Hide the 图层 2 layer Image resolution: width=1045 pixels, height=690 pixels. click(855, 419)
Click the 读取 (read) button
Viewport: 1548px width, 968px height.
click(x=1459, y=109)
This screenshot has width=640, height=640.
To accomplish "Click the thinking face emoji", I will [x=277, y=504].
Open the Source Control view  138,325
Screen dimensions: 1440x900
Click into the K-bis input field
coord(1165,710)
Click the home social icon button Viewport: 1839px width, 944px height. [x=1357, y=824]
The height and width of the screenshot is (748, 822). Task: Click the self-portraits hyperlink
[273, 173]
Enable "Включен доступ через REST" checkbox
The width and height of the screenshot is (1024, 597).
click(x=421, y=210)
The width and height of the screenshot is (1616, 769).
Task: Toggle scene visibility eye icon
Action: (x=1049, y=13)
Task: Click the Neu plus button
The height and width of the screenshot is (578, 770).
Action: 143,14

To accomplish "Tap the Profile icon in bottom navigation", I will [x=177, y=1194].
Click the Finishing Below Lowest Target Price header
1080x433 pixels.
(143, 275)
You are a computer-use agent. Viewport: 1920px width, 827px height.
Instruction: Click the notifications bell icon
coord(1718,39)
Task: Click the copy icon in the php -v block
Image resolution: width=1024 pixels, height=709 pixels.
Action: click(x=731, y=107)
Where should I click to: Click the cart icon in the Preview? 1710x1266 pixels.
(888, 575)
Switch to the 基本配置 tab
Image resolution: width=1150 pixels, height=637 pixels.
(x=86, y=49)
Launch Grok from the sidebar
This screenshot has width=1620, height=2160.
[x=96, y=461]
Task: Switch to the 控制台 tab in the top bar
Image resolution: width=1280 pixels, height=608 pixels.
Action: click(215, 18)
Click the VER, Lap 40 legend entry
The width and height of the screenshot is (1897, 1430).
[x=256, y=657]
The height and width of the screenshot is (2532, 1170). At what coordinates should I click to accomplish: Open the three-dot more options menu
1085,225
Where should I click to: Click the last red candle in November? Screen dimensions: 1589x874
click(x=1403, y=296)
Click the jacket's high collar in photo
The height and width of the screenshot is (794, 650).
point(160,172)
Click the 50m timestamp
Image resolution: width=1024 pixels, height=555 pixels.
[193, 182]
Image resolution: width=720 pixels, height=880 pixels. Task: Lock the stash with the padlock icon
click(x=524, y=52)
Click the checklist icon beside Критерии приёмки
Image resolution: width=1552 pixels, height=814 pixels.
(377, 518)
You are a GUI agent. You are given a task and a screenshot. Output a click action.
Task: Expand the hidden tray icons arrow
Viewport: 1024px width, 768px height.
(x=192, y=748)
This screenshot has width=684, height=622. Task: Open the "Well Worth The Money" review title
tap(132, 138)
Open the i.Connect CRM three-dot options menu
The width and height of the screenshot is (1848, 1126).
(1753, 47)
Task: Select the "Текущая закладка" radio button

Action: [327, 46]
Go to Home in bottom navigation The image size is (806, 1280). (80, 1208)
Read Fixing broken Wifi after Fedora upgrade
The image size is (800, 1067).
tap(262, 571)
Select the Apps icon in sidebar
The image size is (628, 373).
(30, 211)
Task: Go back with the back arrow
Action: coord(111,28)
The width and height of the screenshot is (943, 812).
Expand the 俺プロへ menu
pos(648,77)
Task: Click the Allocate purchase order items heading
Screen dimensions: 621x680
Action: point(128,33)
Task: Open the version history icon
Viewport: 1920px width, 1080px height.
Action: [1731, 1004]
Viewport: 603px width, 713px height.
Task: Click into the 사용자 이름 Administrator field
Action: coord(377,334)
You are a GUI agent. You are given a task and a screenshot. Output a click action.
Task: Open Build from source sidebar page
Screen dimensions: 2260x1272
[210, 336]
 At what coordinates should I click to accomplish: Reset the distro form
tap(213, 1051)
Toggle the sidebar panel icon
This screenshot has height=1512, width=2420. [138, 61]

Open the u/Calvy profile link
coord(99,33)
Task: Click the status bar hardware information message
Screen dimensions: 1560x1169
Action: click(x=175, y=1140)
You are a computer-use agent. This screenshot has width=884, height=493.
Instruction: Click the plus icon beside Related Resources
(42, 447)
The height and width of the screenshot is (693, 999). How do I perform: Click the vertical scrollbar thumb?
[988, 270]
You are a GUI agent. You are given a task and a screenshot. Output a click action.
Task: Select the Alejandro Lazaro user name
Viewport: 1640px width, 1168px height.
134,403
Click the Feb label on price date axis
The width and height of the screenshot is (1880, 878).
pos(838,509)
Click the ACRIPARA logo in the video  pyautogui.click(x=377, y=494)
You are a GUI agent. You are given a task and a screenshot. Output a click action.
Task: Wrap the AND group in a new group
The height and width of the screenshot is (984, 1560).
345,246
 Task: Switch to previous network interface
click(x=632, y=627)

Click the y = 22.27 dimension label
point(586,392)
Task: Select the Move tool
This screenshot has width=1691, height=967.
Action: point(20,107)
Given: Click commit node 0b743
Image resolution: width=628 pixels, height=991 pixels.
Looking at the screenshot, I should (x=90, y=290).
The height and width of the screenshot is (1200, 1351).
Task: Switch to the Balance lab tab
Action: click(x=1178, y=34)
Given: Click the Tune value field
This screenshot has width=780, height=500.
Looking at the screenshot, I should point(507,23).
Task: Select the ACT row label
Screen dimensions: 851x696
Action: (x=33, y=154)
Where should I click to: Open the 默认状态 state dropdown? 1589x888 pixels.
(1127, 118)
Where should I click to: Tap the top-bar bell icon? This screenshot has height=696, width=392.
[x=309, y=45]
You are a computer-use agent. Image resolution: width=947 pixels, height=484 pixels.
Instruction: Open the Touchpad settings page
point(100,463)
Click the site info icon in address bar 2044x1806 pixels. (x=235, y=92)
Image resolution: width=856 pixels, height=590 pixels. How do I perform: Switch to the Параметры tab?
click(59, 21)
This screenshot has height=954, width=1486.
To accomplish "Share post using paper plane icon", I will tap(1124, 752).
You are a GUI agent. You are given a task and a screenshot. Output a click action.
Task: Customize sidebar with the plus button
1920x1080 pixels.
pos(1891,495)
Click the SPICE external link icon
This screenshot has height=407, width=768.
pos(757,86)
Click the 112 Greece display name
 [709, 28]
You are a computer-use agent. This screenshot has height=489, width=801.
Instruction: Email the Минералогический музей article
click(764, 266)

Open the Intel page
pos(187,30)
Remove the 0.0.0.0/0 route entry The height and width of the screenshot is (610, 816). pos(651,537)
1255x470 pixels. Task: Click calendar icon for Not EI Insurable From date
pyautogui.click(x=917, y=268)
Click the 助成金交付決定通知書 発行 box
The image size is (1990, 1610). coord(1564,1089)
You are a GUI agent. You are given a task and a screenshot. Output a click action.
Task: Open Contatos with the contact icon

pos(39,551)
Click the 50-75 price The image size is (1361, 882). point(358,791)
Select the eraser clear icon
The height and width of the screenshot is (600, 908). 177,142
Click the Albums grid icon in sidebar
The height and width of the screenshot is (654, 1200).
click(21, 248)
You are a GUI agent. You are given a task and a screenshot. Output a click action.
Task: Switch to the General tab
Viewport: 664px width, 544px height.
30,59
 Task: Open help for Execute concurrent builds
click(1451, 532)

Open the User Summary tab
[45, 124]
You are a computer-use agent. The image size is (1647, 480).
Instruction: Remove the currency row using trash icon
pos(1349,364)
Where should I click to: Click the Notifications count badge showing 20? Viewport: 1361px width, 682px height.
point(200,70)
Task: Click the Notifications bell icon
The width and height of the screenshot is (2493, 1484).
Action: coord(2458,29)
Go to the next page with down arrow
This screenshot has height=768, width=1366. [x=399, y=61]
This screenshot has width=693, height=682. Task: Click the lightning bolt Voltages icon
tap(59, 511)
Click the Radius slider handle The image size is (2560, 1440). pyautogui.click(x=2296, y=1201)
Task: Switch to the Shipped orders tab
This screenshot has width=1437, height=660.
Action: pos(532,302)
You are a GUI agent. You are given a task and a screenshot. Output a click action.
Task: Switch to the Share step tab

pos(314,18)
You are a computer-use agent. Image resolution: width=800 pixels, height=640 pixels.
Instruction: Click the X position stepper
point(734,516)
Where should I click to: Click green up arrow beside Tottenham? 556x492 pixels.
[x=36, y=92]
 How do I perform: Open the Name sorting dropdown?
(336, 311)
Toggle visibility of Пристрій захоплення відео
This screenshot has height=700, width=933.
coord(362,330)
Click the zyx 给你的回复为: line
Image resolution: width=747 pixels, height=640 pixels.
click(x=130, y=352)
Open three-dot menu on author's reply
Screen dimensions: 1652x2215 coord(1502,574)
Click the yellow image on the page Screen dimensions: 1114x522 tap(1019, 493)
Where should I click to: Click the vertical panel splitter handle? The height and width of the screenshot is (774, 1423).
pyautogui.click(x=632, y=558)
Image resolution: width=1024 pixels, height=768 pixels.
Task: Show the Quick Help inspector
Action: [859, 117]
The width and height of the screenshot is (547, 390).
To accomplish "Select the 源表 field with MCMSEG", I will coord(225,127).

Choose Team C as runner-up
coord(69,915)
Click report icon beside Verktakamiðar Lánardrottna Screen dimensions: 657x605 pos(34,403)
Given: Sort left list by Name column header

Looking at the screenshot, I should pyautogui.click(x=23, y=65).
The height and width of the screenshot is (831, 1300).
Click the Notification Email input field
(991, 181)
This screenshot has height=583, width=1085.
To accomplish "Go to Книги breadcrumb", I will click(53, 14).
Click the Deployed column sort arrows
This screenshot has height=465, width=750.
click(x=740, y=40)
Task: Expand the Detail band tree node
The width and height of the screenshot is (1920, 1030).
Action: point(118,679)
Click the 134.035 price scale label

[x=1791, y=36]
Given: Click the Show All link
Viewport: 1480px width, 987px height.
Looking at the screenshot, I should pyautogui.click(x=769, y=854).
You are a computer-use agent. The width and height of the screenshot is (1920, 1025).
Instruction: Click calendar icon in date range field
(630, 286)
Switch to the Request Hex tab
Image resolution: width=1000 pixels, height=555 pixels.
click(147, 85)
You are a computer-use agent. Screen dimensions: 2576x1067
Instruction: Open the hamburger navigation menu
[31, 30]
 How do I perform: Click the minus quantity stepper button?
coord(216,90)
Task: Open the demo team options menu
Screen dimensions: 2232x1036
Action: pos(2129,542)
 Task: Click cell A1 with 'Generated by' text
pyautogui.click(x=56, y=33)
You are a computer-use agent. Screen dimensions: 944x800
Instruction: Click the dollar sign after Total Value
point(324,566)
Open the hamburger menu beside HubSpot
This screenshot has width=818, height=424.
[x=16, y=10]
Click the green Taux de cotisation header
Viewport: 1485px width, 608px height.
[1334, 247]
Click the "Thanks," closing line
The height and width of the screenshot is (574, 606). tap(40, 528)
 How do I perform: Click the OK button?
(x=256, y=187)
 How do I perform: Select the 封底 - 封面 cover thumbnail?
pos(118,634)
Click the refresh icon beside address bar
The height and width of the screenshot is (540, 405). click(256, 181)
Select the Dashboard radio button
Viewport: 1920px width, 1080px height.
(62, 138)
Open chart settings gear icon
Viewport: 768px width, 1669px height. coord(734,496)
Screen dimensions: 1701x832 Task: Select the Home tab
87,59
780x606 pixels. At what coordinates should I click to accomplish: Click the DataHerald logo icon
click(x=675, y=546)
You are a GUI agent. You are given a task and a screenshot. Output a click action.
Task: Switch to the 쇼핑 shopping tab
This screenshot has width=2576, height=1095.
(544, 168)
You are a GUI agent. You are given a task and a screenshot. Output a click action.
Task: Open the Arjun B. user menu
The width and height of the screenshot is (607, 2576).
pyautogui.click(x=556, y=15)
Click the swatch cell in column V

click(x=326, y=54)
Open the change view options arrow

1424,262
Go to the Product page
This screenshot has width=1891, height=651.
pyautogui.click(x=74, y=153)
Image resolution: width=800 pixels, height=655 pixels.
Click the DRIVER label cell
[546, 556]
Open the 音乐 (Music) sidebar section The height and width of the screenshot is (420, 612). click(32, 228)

▸ **WRITTEN REQUEST**
Copy the entries above, from the first one through the line containing "Action: (x=1049, y=13)", without any changes.

▸ **THE SOLUTION**
Hide the 图层 2 layer Image resolution: width=1045 pixels, height=690 pixels. click(855, 419)
Click the 读取 (read) button
Viewport: 1548px width, 968px height.
click(x=1459, y=109)
This screenshot has width=640, height=640.
To accomplish "Click the thinking face emoji", I will [x=277, y=504].
Open the Source Control view  138,325
Screen dimensions: 1440x900
Click into the K-bis input field
coord(1165,710)
Click the home social icon button Viewport: 1839px width, 944px height. [x=1357, y=824]
The height and width of the screenshot is (748, 822). Task: Click the self-portraits hyperlink
[273, 173]
Enable "Включен доступ через REST" checkbox
The width and height of the screenshot is (1024, 597).
click(x=421, y=210)
The width and height of the screenshot is (1616, 769).
Task: Toggle scene visibility eye icon
Action: (x=1049, y=13)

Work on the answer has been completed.